2. Bei der Berufung eines Leistungsträgers ist insoweit regelmäßig allein vom Gegenstand seiner Verurteilung durch das SG auszugehen (vgl BSG SozR 3-1500 § 158 Nr 3 S 13). Rechtliche oder wirtschaftliche Folgewirkungen sind demgegenüber nicht in die Ermittlung des Werts des Beschwerdegegenstandes
einzubeziehen, selbst dann, wenn die angestrebte Änderung kraft bindender Vorschriften weitere Änderungen nach sich zieht
(vgl zB BSG SozR 3-1500 § 144 Nr 11 S 20; SozR 4-1500 § 144 Nr 2 RdNr 6 mwN; Leitherer, aaO, § 144 RdNr 15 mwN). Es kommt vielmehr allein darauf an, über welche Forderung "unmittelbar"

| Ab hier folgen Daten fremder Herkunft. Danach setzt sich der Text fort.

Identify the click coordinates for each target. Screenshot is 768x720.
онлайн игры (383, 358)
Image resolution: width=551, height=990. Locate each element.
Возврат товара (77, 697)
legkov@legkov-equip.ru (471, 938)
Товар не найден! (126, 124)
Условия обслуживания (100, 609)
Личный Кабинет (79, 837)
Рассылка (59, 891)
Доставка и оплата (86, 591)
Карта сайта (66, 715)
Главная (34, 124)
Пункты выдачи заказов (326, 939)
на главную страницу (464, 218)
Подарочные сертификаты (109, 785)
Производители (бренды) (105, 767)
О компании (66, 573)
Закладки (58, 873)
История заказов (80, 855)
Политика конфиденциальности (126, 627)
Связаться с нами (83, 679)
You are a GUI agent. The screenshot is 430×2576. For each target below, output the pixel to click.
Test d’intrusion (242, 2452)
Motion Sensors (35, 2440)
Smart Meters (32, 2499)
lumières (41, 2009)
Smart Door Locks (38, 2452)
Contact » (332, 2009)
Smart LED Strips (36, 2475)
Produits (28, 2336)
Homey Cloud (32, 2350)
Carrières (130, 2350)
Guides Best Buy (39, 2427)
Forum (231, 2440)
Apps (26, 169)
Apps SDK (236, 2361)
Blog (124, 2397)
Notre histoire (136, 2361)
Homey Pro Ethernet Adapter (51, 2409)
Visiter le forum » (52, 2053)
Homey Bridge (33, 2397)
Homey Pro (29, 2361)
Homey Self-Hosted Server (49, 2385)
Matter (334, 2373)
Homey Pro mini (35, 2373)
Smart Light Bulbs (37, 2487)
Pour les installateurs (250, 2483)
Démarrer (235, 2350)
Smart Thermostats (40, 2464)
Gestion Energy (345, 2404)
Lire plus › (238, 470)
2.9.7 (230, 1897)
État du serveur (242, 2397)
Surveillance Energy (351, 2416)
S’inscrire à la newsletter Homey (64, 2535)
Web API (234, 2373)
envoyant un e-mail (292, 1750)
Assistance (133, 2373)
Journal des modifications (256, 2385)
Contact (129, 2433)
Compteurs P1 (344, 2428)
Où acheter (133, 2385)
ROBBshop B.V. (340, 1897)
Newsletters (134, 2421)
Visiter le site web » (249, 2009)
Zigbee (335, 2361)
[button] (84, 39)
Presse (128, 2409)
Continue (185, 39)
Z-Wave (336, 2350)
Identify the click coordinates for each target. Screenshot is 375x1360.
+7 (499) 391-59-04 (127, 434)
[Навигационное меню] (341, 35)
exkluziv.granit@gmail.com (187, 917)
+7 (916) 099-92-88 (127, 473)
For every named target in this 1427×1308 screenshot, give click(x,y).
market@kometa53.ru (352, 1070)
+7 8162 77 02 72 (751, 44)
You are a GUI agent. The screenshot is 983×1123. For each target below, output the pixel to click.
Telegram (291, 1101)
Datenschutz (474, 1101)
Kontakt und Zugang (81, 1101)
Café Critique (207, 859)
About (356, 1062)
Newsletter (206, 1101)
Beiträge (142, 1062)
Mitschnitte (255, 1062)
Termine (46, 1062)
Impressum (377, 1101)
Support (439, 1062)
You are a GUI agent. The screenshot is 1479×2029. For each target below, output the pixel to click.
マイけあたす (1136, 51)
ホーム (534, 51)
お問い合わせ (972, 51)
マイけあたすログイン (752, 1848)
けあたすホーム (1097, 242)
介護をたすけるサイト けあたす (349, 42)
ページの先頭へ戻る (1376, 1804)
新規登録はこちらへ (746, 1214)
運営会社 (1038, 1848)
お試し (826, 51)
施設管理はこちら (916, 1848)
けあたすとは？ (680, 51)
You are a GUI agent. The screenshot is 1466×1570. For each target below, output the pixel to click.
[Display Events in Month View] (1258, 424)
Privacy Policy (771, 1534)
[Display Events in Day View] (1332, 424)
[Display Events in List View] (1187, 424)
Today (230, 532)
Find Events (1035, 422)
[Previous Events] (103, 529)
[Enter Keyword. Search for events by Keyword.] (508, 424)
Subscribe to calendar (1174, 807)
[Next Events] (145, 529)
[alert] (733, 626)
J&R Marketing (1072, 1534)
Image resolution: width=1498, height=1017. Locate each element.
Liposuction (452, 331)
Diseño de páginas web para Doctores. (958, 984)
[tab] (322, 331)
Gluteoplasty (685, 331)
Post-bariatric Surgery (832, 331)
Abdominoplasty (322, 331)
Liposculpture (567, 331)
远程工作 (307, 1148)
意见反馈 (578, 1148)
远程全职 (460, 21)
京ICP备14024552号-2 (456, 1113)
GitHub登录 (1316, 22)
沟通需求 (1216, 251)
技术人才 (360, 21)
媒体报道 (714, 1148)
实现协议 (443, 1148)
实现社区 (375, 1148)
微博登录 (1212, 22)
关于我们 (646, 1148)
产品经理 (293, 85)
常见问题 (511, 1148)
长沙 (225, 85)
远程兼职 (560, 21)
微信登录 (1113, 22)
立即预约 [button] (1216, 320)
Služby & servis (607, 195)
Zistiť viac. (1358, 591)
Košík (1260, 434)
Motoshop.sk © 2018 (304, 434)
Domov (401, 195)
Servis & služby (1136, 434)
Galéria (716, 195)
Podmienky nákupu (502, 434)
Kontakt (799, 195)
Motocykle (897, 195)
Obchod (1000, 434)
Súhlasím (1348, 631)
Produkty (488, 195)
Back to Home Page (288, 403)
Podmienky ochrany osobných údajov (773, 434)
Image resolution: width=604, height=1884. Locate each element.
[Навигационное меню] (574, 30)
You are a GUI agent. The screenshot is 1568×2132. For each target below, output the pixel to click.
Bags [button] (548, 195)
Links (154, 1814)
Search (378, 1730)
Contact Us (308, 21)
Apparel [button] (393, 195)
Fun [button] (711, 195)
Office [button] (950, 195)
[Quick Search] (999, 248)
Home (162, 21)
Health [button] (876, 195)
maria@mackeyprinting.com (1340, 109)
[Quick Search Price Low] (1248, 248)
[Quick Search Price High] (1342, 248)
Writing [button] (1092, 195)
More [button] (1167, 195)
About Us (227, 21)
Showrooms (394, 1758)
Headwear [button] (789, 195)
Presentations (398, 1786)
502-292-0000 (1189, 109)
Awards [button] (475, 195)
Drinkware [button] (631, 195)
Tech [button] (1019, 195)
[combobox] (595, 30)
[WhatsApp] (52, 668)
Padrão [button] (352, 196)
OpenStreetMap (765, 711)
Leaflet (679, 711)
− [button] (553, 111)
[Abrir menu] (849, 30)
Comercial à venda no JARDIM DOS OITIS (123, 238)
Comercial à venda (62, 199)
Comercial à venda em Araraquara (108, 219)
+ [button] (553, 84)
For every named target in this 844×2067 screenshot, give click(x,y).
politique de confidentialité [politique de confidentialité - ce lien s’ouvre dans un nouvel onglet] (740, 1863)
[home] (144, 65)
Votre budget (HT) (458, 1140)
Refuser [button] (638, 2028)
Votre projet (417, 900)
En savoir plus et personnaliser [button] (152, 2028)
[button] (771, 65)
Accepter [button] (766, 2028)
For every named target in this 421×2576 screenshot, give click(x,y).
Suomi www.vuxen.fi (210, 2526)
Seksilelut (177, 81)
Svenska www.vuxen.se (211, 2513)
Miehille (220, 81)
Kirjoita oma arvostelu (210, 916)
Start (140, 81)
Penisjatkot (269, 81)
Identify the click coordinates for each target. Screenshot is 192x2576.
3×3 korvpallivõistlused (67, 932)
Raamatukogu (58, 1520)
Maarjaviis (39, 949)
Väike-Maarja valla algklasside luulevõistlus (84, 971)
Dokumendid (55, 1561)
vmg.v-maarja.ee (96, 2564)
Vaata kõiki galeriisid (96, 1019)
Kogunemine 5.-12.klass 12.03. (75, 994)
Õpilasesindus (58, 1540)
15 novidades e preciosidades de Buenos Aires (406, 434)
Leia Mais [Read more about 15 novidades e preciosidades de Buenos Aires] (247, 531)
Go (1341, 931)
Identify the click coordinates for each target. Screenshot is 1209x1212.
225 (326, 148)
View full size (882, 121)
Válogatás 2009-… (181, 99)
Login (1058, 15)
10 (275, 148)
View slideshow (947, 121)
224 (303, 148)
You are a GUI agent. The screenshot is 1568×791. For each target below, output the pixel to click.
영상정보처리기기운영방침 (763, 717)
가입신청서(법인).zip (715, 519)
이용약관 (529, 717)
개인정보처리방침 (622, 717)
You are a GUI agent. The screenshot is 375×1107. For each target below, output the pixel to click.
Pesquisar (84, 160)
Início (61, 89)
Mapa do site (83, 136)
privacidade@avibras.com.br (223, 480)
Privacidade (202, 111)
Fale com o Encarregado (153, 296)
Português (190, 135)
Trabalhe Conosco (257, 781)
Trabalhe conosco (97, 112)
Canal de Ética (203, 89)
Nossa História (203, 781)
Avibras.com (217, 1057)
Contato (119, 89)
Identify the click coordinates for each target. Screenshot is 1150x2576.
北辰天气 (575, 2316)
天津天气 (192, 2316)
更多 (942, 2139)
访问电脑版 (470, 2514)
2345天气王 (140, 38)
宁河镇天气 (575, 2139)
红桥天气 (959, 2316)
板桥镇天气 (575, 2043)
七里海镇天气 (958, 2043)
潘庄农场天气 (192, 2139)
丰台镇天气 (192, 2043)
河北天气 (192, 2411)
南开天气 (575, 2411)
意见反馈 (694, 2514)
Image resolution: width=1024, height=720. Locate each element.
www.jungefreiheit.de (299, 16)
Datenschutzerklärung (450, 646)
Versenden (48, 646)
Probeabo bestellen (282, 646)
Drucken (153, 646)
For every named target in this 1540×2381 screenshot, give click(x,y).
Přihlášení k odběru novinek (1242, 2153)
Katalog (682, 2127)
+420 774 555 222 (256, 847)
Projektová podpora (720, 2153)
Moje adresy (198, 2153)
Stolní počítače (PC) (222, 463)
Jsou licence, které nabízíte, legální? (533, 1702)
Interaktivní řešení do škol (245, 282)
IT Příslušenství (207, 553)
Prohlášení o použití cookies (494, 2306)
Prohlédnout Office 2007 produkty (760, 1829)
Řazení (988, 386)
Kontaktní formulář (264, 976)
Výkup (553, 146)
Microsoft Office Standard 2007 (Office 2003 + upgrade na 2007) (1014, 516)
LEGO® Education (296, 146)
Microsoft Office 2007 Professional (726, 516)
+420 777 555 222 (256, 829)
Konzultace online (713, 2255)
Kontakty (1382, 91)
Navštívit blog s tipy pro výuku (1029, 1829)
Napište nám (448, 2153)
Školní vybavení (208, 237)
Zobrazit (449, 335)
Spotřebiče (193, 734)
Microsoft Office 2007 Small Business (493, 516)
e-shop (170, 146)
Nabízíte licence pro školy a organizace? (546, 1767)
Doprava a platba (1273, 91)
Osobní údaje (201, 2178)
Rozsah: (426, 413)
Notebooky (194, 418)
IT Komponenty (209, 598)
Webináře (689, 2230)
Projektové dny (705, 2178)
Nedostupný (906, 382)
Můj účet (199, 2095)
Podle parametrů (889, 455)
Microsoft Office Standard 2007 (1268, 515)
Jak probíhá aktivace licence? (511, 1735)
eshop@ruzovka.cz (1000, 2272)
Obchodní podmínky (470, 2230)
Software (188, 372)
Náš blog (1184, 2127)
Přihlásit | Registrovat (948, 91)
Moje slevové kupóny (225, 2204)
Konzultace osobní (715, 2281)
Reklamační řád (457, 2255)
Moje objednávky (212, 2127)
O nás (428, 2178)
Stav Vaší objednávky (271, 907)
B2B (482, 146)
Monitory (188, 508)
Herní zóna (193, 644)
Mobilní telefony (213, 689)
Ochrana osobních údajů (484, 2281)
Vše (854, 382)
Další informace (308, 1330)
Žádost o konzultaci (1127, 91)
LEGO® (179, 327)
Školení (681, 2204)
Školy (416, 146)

gestritten wird (BSG SozR 4-1500 § 144 Nr 2 RdNr 5). Die insoweit im zu entscheidenden Fall maßgebende Summe des Krg, zu deren Zahlung an den Kläger das SG die Beklagte für den Zeitraum vom 1.2.2014 bis zum 31.3.2014 verurteilt hat, macht nach den für den Senat bindenden Feststellungen
des LSG (vgl §
163 SGG) und bezüglich derer auch offensichtliche Unrichtigkeiten wie Rechenfehler nicht ersichtlich sind, weniger als 750 Euro aus.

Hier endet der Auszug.